Hackability of U.S. Elections
While Ohio voters were casting their ballots this week, thousands of would-be hackers were heading to Las Vegas to attend this year’s DEF CON gathering. Last year, hackers at the event proved their prowess at hacking into electoral systems, and little has changed since then. The systems remain so easy to hack that Jake Braun, executive director of the University of Chicago Cyber Policy Initiative, called it child’s play .
“It’s just so easy to hack these websites we thought the grown-up hackers in the vote hacking village wouldn’t find it interesting,” Braun told The Register. So beginning on Friday, Aug. 10, teams in three age ranges, 8 to 11, 12 to 14, and 15 to 16, will be let loose on replica American government websites that report election results.

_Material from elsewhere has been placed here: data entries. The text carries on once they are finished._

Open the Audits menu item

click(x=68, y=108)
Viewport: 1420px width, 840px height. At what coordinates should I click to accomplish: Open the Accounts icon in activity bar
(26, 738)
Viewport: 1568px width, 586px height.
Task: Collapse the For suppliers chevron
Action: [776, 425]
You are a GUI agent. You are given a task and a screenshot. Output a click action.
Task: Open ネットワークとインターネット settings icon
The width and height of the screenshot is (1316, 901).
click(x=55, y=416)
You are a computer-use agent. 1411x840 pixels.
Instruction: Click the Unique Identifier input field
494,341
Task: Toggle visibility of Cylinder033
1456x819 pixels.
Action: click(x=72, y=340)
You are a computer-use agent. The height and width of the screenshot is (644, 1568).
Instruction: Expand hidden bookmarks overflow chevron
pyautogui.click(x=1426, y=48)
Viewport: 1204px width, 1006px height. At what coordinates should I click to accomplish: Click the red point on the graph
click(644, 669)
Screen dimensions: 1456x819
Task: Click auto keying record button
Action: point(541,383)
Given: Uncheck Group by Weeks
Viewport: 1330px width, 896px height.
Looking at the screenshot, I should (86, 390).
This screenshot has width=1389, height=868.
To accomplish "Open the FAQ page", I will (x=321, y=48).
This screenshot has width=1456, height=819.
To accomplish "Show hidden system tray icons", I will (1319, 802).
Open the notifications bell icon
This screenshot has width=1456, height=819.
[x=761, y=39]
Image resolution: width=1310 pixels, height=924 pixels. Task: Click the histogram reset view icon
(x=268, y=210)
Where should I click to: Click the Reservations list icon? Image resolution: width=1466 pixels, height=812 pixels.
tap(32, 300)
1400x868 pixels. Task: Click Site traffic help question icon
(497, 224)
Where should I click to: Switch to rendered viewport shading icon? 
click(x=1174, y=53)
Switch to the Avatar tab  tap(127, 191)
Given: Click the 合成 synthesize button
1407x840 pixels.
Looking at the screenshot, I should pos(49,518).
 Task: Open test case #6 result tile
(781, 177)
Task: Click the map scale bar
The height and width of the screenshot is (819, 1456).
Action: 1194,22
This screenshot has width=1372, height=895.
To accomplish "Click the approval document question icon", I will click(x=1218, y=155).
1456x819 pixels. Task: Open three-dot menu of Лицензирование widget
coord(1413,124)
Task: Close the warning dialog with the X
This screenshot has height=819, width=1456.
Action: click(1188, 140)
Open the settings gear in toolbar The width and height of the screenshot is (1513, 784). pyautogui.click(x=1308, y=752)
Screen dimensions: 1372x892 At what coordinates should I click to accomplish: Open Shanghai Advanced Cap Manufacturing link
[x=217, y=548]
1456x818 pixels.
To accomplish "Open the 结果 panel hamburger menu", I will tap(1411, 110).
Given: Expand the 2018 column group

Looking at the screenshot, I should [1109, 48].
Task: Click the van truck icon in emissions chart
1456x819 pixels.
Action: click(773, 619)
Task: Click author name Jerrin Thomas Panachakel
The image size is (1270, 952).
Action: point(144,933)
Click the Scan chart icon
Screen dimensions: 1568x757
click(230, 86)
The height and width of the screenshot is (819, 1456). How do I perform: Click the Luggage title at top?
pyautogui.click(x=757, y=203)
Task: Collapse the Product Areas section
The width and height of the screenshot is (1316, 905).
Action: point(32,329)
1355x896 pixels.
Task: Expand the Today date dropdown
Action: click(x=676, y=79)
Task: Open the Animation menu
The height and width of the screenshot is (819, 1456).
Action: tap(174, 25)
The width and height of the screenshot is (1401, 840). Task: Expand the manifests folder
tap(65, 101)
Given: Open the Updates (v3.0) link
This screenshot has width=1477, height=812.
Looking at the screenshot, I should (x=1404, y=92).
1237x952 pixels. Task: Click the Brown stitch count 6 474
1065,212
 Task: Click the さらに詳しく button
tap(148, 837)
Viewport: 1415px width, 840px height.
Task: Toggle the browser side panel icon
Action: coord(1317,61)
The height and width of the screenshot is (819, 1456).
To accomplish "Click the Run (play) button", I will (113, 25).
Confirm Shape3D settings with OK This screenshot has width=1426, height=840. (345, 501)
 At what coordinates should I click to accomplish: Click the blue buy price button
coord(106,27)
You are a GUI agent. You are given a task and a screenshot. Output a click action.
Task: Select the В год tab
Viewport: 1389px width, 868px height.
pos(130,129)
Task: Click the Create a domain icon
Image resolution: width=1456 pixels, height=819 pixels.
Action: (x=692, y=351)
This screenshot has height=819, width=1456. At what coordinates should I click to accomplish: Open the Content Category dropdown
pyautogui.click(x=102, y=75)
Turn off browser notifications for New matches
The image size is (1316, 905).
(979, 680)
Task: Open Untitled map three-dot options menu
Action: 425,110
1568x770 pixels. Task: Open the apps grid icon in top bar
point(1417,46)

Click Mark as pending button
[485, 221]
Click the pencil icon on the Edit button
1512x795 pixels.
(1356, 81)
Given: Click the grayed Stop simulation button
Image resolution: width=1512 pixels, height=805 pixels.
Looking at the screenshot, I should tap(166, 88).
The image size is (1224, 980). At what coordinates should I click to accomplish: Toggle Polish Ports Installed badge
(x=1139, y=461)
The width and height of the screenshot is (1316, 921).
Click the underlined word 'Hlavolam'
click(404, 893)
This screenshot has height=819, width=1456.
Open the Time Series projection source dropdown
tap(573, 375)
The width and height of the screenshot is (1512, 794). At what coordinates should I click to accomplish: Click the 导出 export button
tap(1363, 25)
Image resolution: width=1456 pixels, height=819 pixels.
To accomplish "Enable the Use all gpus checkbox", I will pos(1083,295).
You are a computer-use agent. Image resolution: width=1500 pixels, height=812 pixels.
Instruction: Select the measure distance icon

Stupak pointed to the DEF CON convention as a prime illustration of the “hackability of elections” in the United States. Stupak says that an MSP’s strongest role in elections is in the support structure.
“MSPs best serve these offices by handling security for systems that do not directly touch voters/ballots as those should (in theory) be kept entirely offline. MSPs are likely a far better method of securing local networks while leaving election machine security to security by design architecture,” Stupak says.
The best protection is to keep as many things offline and on paper as possible, but even that isn’t a guarantee of a secure election, Stupak says. Stupak uses the 2000 election as an example of an election that was pure paper not working properly. He says the more secure elections combine old-fashioned paper with digital redundancy.
“The benefit is that few, if any, mission-critical machines need to be online, and all should have a paper backup. Unfortunately, not all states have mandated a paper backup. Additionally, even if a machine shouldn’t be online doesn’t mean that it cannot be nor that it is invulnerable even if it is kept offline,” Stupak says.
The weaknesses in the current election system, according to Stupak, include:
- The removal of select voters from poll books precluding them from voting
- Non-paper backed machines improperly recording a vote
- A paper ballot counting machine rendering the incorrect final tally and not being checked by risk-based auditing
- A man-in-the-middle hack of the state and/or press vote total announcement to sow confusion as to who won the election.
The digitization of democracy has left a wide attack surface with clear vulnerabilities. If the trend toward online solutions continue, then MSPs will have more and more opportunities to offer their expertise to safeguard democracy.